Leggevo stamane un post di Giorgio Soffiato che citando Alessio Pomaro linkava a un documento di Google sugli asssitenti intelligenti (puoi scaricarlo qui).
Negli ultimi mesi si sta affermando un approccio completamente nuovo all’intelligenza artificiale: non più solo strumenti da interrogare, ma agenti intelligenti capaci di ragionare, prendere decisioni, usare strumenti esterni e agire in autonomia per raggiungere obiettivi.
Questi agenti – chiamati “AI Agents” – non sono semplici chatbot, ma veri e propri sistemi composti da un modello linguistico, una serie di strumenti digitali e un meccanismo di orchestrazione che guida il loro comportamento. Sono in grado di eseguire compiti complessi, adattarsi al contesto e migliorare nel tempo.
Per rendere tutto questo affidabile e utilizzabile nel mondo tangibile, si è sviluppato un nuovo insieme di pratiche chiamato AgentOps, che combina strumenti, metriche, test e controllo delle prestazioni. È un’evoluzione dei modelli DevOps e MLOps già utilizzati per i software e i modelli di machine learning, ma specificamente pensata per l’automazione intelligente.

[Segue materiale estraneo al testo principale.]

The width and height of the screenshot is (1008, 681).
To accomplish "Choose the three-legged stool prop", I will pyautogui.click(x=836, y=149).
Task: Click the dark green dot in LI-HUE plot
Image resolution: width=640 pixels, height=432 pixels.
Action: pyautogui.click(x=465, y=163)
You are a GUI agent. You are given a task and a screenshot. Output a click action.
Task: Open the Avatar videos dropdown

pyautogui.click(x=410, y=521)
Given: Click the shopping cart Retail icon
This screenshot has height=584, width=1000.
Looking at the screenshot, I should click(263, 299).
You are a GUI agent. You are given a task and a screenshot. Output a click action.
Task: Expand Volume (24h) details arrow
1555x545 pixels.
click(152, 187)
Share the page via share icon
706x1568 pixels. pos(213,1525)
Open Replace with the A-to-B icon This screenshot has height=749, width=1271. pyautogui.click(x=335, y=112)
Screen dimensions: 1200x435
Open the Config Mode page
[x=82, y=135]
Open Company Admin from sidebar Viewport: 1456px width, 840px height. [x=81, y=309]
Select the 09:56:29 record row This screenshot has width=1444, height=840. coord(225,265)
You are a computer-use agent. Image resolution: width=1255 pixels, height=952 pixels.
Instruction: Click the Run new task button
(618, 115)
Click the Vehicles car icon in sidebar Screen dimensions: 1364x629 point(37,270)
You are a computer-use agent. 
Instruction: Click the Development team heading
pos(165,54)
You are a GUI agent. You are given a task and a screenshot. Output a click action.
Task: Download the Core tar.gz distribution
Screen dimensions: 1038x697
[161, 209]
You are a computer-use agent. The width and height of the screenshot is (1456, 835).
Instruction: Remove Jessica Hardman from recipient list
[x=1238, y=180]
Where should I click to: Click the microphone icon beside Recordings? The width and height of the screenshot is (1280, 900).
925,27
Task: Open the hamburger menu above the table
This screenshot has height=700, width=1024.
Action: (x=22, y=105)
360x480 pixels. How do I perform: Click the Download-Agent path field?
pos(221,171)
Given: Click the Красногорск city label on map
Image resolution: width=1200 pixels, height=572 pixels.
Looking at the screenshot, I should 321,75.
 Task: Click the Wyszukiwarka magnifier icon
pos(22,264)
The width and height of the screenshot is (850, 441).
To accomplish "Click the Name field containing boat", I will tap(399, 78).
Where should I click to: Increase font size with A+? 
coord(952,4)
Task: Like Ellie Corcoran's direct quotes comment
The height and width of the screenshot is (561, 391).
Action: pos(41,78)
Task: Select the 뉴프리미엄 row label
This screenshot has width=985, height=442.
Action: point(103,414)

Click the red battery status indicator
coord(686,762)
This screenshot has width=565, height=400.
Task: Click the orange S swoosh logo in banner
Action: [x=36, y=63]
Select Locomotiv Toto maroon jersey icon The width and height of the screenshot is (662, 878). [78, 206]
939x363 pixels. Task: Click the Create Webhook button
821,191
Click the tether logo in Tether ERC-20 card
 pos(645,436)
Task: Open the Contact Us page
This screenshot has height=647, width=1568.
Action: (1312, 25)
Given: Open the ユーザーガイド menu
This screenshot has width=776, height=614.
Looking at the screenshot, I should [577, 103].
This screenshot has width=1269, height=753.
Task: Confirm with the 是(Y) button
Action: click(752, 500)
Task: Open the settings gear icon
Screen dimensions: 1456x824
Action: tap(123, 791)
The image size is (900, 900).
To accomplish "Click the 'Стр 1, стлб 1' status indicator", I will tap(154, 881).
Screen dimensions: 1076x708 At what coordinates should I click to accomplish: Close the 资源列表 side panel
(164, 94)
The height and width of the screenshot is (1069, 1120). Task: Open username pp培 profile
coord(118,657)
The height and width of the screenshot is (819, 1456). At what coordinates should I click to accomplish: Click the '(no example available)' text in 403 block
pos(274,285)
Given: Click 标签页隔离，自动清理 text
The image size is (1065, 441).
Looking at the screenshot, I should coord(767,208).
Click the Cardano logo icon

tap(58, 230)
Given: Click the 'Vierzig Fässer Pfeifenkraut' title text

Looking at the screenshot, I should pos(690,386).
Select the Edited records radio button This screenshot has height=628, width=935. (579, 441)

La cosa più interessante è però un’altra tendenza che è l’uso di architetture multi-agente, cioè sistemi dove più agenti, ognuno specializzato in un compito diverso, collaborano tra loro. Questo rende l’intero sistema più accurato, veloce e sicuro. Un esempio concreto citato è il settore automobilistico, dove oggi diversi agenti lavorano insieme per gestire navigazione, musica, messaggi e informazioni sull’auto, anche in assenza di connessione internet.
In questo panorama emerge anche un’evoluzione importante del recupero intelligente delle informazioni, chiamata Agentic RAG. A differenza dei sistemi tradizionali, qui gli agenti non si limitano a cercare dati ma ragionano su quali siano davvero utili, li confrontano tra loro e li validano prima di usarli. Questo è particolarmente utile in ambiti complessi come la ricerca scientifica o la consulenza legale.
Tutto questo ha (non avrà, perché ci siamo già) implicazioni concrete sul lavoro e lo studio di tutti i giorni.
Le persone non useranno più semplicemente un’intelligenza artificiale, ma gestiranno gruppi di agenti, assegnando compiti, monitorando risultati, migliorando i processi.
Strumenti come Google Agentspace o NotebookLM renderanno questo accessibile anche a chi non ha competenze tecniche, con interfacce intuitive e funzioni integrate per personalizzare e controllare gli agenti.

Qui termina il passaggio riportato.